In contrast, the sake menu is good. They serve my favorite brand -- Shirayuki Junmai Ginjo. I also enjoyed two other good sakes on the list. Somehow, sake just seems to work with Soma's flavors.
3 - Forget about appetizers and entrees; order tapas style. Soma's menu does not list dishes by courses. Instead, the categories are salads, soups, cold plates, and hot plates. Except the fish and chips, the portions are small, and the prices are low. So think of it as a tapas-styled menu. Order two or three dishes per person. Even better, go with a large group and share everything.
4 - Expect to be surprised. It is hard to know what you are ordering. Soma's menu descriptions are minimal and cryptic. Plus, during this soft opening phase, the wait staff cannot explain the dishes. So you don't know what to expect when you order. For instance my wife and I ordered "lobster, seafood preparation, caviar." To my delight, and my wife's horror, it was a glass with bits of seafood swimming in a spicy sea of heavy cream. Other menu descriptions gave no hint that dishes were fried. For my wife, who wants to know exactly what she has ordered, these surprises are unpleasant. But for me they are fun.

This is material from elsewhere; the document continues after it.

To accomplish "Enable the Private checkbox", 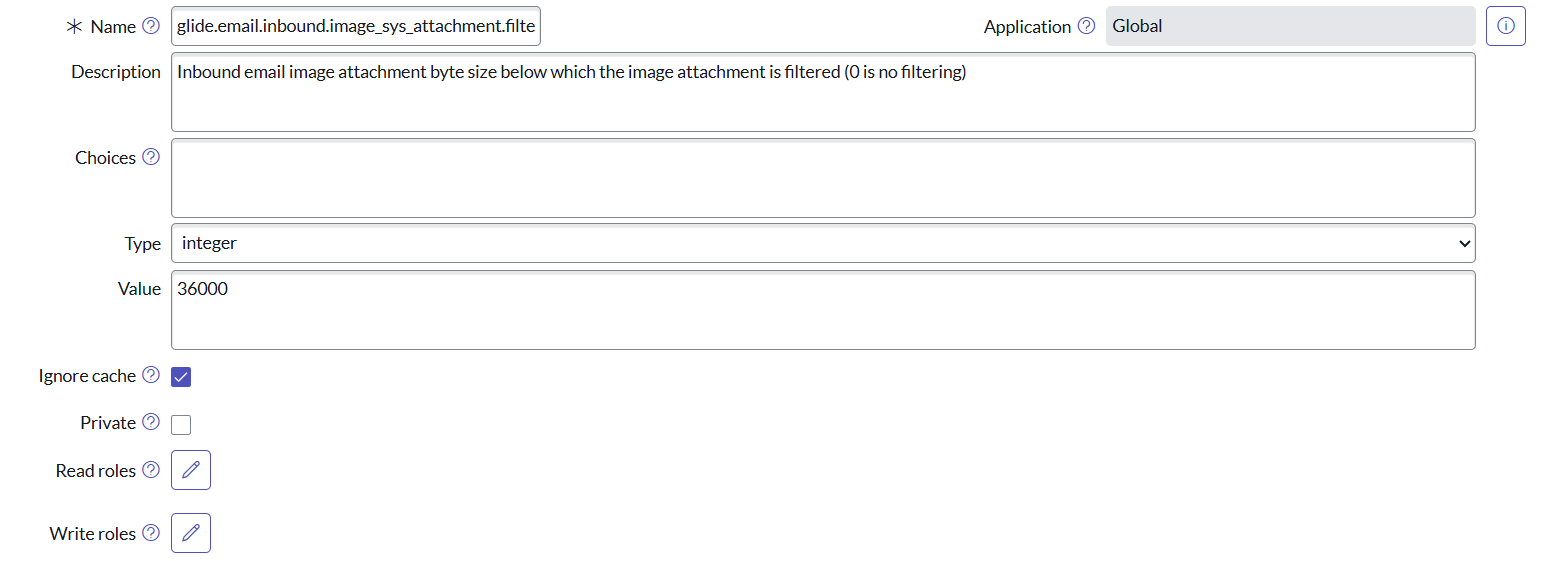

I have tried over a dozen dishes at Soma that are creative and surprising. For instance, on a Zen antipasti platter, a small bowl held an egg shell with the top 1/4 cleanly sheared off. Inside were scrambled eggs with bacon and surprisingly large bits of black truffle. "Fish and chips" consists of a sea bass, served whole and tempura fried, with fries and three different dipping sauces. Scallops with orange marmalade come with large, paper-thin fried hash brown (?) cakes that rest on top of the scallops like graduation hats. Plus, Gatsby's signature mango salad is a remakable column of crunchy noodles, finely chopped vegetables, egg, and who-knows-what-else with a spicy kick and a sweet mango sauce.
5 - If you would rather dine than party, avoid weekends. Soma was immediately discovered by the Washington Avenue party scene. On Friday and Saturday nights, everyone is under thirty. Girls wear low-cut party dresses. Boys wear jeans and untucked dress shirts. Girls order colored drinks. Boys order beer. Everyone orders sushi rolls. Girls sit together in groups. Boys wander around the restaurant, trying to meet girls. The seating arrangements at tables are fluid. It's loud. It's entertaining. But it feels more like a club than a restaurant.
At least for now, Soma is much more pleasant at lunch or weekday nights. Then, the focus is on the food, not the scene.
6 - Don't forget dessert. Don't worry about New Year's resolutions. The portions of the deserts are as small as the other dishes. And the desserts are just as fun and surprising and delicious as everything else from the kitchen. Chef Sandalio may be as much a genius as Gatsby, and his desserts are a primary reason to eat here.
A number of commenters have said they had bad experiences with the food at Soma. My first 5 or 6 meals at Soma were all oustanding. Then it happened to me. Lunch yesterday was disappointing. Five of six dishes in the lunch bento had very little flavor and was not well executed. A very dull corn soup was served room temperature. Tilapia -- a fish with very little flavor -- was served without sauce or flavoring other than some steamed vegetables. The sushi roll was dull. The salad seemed underdressed. Only a lemon custard brulee had much flavor -- and it was nowhere nearly as good as the desserts made by pastry chef Sandalio before he left Soma.
I hope it was just one bad meal. But I am beginning to understand some of the comments from folks who had a disappointing food experience at Soma.